Application of smoothed particle hydrodynamics to modeling mechanisms of biological tissue

https://doi.org/10.1016/j.advengsoft.2016.03.002Get rights and content

Highlights

  • We present a novel software package designed for the simulation of biological matter

  • The first open source implementation of the PCISPH incompressible fluid dynamics algorithm

  • Support for impermeable membranes, elastic matter and contractile matter

  • Built on top of OpenCL for high performance and efficient multi-core CPU/GPU usage

  • Cross platform support for Linux, Windows and Mac.

Abstract

A prerequisite for simulating the biophysics of complex biological tissues and whole organisms are computational descriptions of biological matter that are flexible and can interface with materials of different viscosities, such as liquid. The landscape of software that is easily available to do such work is limited and lacks essential features necessary for combining elastic matter with simulations of liquids. Here we present an open source software package called Sibernetic, designed for the physical simulation of biomechanical matter (membranes, elastic matter, contractile matter) and environments (liquids, solids and elastic matter with variable physical properties). At its core, Sibernetic is built as an extension to Predictive–Corrective Incompressible Smoothed Particle Hydrodynamics (PCISPH). Sibernetic is built on top of OpenCL, making it possible to run simulations on CPUs or GPUs, and has 3D visualization support built on top of OpenGL. Several test examples of the software running and reproducing physical experiments, as well as performance benchmarks, are presented and future directions are discussed.

Introduction

In recent years, investigations of the physical simulation of tissues and whole organisms has increased in interest. Tissues that have been simulated include cardiac muscle [7], [18], brain tissue [10], and liver tissue [9]. Methods have been developed for virtual surgery [8], [25], including blood flow through deformable tissues [23], [24] (Appendix B) and some platforms have been created in the service of simulating artificial embodied autonomous agents, such as AnimatLab [5]. While these efforts have produced important results and publicly available computer code that is available online, there are still significant gaps in the landscape of software implementations of biological tissue simulators that inhibit further research in this space. This is often because the mechanical physics of biological entities is different from the mechanical physics of engineered devices that are built from conventional solid materials, and simulation engines have more often handled the latter case than the former.

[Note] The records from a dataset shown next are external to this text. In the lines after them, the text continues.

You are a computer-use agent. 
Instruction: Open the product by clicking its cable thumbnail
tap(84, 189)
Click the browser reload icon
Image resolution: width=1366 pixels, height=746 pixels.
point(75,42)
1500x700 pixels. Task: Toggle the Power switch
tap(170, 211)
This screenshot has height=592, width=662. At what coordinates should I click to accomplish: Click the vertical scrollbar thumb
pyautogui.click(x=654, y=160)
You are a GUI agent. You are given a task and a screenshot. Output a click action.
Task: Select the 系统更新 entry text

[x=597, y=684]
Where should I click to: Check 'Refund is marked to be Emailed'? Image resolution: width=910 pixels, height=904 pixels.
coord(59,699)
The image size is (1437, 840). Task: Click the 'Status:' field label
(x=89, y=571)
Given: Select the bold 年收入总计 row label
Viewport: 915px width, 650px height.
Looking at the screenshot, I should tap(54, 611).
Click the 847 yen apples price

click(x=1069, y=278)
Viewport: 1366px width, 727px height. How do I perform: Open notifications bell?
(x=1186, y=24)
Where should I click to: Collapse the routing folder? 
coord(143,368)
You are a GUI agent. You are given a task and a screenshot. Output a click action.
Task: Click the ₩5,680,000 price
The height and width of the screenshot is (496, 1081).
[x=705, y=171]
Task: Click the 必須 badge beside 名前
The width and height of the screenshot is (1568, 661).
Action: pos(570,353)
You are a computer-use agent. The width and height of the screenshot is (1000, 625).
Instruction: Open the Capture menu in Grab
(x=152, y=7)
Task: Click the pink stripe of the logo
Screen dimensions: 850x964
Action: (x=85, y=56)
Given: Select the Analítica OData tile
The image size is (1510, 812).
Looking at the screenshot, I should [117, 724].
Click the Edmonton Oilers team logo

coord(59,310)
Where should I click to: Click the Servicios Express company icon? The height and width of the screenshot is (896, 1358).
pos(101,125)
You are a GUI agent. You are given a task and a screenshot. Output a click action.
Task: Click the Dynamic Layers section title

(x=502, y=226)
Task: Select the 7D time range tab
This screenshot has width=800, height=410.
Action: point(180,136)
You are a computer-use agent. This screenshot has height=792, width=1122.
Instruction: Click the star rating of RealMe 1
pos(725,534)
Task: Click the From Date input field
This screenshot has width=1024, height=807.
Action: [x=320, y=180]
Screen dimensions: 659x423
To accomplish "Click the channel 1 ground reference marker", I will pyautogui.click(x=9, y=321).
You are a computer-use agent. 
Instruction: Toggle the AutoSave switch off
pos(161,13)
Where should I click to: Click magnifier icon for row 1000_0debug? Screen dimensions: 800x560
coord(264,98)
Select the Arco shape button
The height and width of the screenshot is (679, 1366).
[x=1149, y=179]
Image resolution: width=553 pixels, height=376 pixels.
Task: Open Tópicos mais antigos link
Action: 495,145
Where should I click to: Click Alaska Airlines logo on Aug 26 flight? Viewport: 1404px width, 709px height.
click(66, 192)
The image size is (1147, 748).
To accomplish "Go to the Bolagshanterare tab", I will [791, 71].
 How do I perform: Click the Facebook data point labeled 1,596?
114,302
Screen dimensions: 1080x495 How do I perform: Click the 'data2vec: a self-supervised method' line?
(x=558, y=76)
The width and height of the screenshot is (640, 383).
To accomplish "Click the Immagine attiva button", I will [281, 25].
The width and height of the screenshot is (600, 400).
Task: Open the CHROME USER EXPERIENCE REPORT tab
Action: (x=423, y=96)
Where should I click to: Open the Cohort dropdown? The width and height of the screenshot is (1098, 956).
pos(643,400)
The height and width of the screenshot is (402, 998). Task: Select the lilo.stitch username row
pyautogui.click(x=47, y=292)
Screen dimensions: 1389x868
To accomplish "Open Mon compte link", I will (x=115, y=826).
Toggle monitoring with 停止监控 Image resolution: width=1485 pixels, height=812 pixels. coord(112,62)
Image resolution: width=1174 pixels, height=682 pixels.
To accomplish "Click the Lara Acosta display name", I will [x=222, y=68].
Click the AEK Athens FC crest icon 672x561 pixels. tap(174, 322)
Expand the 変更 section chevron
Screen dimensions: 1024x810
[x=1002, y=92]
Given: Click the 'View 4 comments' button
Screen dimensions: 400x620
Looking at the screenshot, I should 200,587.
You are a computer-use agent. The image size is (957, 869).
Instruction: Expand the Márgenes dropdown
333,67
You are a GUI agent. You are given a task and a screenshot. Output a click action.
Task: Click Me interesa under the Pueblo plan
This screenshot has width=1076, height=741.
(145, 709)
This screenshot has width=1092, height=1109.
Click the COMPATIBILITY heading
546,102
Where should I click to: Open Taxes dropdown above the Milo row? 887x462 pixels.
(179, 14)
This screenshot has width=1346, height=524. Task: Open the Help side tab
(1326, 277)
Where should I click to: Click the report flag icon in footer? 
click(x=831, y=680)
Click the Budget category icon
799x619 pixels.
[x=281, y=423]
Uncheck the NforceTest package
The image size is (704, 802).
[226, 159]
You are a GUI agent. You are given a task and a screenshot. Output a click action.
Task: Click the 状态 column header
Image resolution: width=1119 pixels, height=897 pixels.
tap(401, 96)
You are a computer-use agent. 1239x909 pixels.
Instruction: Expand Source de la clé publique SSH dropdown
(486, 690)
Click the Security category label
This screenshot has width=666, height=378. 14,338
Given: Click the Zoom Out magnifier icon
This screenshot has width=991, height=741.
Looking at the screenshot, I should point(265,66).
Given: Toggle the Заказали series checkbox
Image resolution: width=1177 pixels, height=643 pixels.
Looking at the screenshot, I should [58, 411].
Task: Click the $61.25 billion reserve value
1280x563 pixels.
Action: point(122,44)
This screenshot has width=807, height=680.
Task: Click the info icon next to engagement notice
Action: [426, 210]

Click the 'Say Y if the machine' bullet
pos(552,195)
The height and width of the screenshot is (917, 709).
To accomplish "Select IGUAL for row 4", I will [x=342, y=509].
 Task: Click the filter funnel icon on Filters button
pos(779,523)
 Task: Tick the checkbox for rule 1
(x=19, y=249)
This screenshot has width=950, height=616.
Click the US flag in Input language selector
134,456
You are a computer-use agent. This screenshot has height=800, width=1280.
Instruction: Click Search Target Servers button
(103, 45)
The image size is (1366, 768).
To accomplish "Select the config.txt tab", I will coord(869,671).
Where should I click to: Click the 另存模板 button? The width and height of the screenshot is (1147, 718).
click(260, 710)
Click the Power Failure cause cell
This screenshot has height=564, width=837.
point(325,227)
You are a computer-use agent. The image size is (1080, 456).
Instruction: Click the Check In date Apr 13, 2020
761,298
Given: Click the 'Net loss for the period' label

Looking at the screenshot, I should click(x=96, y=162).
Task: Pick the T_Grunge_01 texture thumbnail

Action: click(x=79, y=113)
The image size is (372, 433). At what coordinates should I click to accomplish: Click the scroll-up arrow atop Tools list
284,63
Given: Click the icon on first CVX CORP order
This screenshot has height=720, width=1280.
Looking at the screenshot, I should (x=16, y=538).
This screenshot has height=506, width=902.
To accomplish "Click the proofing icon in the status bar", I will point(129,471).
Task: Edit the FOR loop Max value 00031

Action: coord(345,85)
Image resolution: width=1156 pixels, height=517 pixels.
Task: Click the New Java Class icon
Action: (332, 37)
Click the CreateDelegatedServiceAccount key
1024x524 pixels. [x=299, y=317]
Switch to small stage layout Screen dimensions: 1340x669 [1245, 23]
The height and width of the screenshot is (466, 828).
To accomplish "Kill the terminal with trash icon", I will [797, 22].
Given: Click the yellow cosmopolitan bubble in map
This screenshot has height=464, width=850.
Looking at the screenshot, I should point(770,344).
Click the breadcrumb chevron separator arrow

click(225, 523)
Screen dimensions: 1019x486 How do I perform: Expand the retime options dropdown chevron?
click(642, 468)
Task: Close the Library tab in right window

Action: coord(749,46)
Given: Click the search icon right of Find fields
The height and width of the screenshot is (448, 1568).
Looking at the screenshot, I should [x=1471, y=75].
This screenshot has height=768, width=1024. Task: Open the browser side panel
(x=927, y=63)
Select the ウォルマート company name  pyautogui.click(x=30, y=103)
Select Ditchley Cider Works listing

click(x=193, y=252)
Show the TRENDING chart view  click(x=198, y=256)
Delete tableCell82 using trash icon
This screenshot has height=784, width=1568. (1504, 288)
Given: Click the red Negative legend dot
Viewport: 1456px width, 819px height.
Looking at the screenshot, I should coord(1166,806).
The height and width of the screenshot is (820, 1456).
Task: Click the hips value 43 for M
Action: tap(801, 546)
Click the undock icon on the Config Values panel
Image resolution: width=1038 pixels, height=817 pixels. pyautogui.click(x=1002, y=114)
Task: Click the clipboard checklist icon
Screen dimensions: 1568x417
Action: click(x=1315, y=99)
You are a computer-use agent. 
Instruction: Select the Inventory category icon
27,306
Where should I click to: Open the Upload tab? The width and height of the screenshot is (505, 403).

Biological entities often have physical features that are not found in standard mechanical devices such as elastic matter for an outer shell (skin or cell membranes) and internal reservoirs of liquids or gels (blood, brain fluid, cytoplasm). Parts responsible for active movement (such as muscles) also require elastic matter that can contract on demand, which we call contractile matter. Biological entities often interact with liquids or gels that are incompressible in an external environment as well, which means that the surfaces of the elastic matter interact with the surfaces of the liquids.

At their core, physical simulations must decompose the mechanical physics of their object of interest into components and implement algorithms that are capable of reproducing them. Because we are interested in simulating the physical dynamics of complex biological tissues, we sought an algorithmic modeling approach that would enable arbitrarily complex tissues to be digitally reproduced as simply as possible. During our investigation for such an approach, we came across smoothed-particle hydrodynamics (SPH).

Initially developed for astrophysical modeling and simulation, smoothed-particle hydrodynamics is a computational method for simulating fluids [19]. It represents fluids as a system of interacting elements (referred to as particles) rather than as meshes. The movement of particles is based on the efficient calculation of the forces and pressures each particle experiences every time step. Each particle has an associated spatial distance h (the smoothing distance) over which the forces that act upon it are estimated by a smoothing kernel function.

Predictive–corrective incompressible SPH (PCISPH) is a recently-developed modification to SPH that enforces incompressibility of particles, keeping volumes of liquid constant despite the movement of their constituent particles, using a prediction correction scheme [22]. This method improves over other leading SPH algorithms such as weakly compressible SPH (WCSPH) [13] and incompressible SPH (ISPH) [21] by providing a balance between computational cost and quality of the solution (See Appendix A for more complete introduction). Work by Fedkiw and colleagues [12], [20] used an approach that had equivalent accuracy and speed by coupling a particle level set method with SPH. However, instead of coupling multiple algorithms, PCISPH can be applied as a single, unified algorithm to simulate flexible, deformable and static rigid objects interacting with liquid flows [3] (Appendix B). This unified approach simplifies the computational method.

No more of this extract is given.